Na ulicach jest wytykany palcami, zgodnie nienawidzą go wszyscy kibice na wyspach. Czym przysporzył sobie tylu wrogów? Lista występków jest bardzo długa: pobicie Ousmane Dabo podczas treningu, pobicie 16 - latka na ulicach Liverpoolu, zgaszenie papierosa na oku klubowego kolegi, jazda po pijaku, wreszcie więzienie...
Agresję ma we krwi. Można powiedzieć, że to u Bartonów cecha rodzinna. Jego brat odsiaduje dożywocie za zabicie siekierą czarnoskórego nastolatka.

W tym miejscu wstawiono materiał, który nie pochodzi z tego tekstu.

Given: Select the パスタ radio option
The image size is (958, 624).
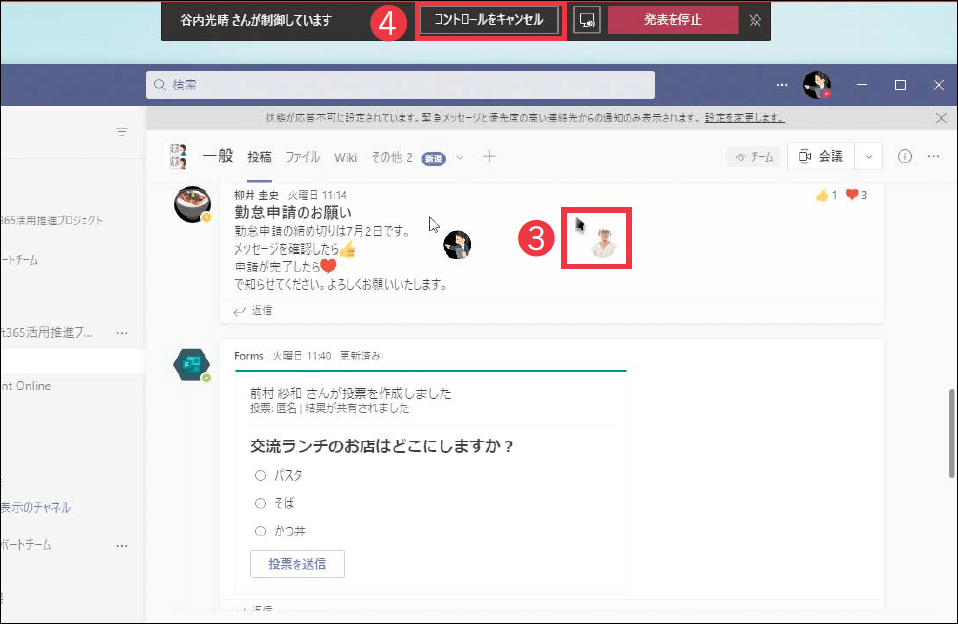Looking at the screenshot, I should point(260,475).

Pomocnik Newcastle wraca w sobotę na boisko po długim zawieszeniu przez angielską federację. Tak opisuje swoje obecne życie tabloidowi "The Sun": - Moja brudna przeszłość będzie się za mną ciągnąć do końca życia. Niektórzy chcieliby, aby nie trwało ono za długo.
Piłkarz twierdzi, że ostro bierze się za siebie. Nie pije, nie pali, ostro trenuje. Tylko ciekawe jak długo? Dostawał już kilka szans i ich nie wykorzystał. Czy tym razem będzie inaczej?